Lawyers representing a state judge and his wife need to be more clear about who is being accused of committing wrongdoings when an Ascension Parish rezoning request was denied in August, as well as what wrongdoings those defendants committed, an ad hoc judge said Tuesday.

The lawsuit claiming the problems was filed Aug. 11 by 23rd Judicial District Court Judge Alvin Turner Jr. and his wife, Cherlynn. The suit pertains to a zoning request for property the couple owns in Gonzales.

At a Tuesday hearing, Robert Barnett, attorney for defendants Gonzales Councilmen Gary Lacombe, Timothy Vessel and Terance Irvin, objected to what he called vagueness in the wording of the Turners’ lawsuit.

“As to this day, and even with some depositions taken, I do not know who are the defendants in the case. It names them in the heading — the city, mayor and individual councilmen. They’re not named anywhere in the pleadings,” Barnett said.
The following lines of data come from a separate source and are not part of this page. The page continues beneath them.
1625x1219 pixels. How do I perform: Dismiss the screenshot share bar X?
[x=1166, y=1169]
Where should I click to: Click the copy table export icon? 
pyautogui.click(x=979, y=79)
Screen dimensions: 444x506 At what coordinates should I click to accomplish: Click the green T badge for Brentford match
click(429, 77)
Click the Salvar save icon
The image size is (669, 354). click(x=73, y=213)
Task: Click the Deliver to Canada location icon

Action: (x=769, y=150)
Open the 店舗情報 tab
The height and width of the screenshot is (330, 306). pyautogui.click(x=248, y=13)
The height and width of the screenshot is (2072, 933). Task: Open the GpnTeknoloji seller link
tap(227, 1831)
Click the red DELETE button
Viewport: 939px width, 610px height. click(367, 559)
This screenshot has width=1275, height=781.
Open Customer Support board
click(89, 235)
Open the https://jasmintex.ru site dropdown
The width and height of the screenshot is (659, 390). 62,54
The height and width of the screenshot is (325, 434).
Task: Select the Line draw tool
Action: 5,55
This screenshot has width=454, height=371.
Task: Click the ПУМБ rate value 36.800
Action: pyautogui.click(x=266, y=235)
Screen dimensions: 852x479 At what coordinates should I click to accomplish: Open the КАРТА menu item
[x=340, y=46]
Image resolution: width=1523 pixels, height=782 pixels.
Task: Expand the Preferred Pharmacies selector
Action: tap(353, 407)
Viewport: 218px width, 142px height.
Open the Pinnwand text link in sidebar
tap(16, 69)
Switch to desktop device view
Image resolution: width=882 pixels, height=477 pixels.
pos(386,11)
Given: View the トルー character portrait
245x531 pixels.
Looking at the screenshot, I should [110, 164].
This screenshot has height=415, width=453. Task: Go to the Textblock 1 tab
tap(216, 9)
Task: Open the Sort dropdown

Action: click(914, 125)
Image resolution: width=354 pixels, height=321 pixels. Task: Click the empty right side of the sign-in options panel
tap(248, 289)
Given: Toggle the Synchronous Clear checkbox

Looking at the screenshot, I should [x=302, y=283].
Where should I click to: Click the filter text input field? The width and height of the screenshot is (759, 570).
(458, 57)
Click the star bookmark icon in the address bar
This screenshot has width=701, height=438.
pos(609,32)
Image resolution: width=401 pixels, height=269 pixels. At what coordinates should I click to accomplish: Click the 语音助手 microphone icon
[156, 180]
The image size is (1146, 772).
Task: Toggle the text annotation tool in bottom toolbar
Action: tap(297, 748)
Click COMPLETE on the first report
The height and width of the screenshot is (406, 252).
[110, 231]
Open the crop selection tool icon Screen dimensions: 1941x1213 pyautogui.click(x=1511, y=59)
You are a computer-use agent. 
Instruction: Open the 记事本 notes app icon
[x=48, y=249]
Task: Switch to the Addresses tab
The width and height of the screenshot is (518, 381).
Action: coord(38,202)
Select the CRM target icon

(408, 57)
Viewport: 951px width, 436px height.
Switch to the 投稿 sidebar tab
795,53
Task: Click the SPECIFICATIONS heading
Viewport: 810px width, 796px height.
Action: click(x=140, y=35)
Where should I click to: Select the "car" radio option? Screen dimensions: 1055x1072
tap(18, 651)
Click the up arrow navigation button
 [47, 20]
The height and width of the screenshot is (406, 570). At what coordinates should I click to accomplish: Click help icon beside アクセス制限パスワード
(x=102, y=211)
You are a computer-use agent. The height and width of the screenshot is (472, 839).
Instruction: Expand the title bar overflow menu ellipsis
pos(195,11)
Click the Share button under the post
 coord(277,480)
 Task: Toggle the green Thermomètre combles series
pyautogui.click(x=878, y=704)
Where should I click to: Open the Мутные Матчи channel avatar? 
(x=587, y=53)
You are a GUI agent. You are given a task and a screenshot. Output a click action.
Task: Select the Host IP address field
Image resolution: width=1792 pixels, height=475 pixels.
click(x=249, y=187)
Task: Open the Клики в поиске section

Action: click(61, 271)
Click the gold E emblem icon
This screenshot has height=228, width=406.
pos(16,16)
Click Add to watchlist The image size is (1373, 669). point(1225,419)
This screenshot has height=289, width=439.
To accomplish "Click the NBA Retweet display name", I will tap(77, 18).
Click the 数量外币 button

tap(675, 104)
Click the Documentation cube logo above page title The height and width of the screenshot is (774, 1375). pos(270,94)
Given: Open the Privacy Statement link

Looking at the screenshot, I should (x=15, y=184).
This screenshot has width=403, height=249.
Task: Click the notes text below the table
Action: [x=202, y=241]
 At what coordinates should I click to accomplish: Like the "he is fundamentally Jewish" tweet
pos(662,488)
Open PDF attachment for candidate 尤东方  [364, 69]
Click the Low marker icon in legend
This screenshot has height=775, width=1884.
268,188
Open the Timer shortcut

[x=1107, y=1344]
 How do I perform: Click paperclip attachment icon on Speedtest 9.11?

Also, Barnett said, “It should also set out who did what.” He added, “I don’t know what has been done wrong and when.”

Presiding over Tuesday’s hearing was Judge Edward Gaidry, a retired judge from the state’s 1st Circuit Court of Appeal. Gaidry was appointed to hear the case by the Louisiana Supreme Court because Alvin Turner Jr. is a judge in the 23rd Judicial District.

At different times in the hearing, Gaidry said Barnett was “splitting hairs here” and “obviously you are being very technical, Barnett, and that’s your prerogative.” In the end, Gaidry instructed the attorneys for the Turners, their son, Travis Turner, and Dallon Bush to amend the pleadings to be more specific. The attorneys were given 15 days to do so.

A sheriff’s deputy served the mayor and city councilmen with the suit on Aug. 11, after a Gonzales City Council meeting. At the meeting, Councilmen Lacombe, Vessel and Irvin rejected the Turners’ request to rezone 28 acres of undeveloped property for residential lots at 6,000 square feet each, instead of the property’s current zoning of 8,000-square-foot lots.

The city went on to hire two attorneys to represent the two different factions on the council. Barnett represents the three councilmen who voted against the rezoning request, and attorney Dwight Poirrier represents the two councilmen who voted for the zoning change, Kenny Matassa and Kirk Boudreaux, and Mayor Barney Arceneaux.

At the court hearing Tuesday, Barnett said he was dismissing a motion he filed earlier for a summary judgment in the case, a motion Alvin Turner Jr. and his wife opposed.

On Wednesday, a new trial date will be set. It was originally scheduled for Oct. 16.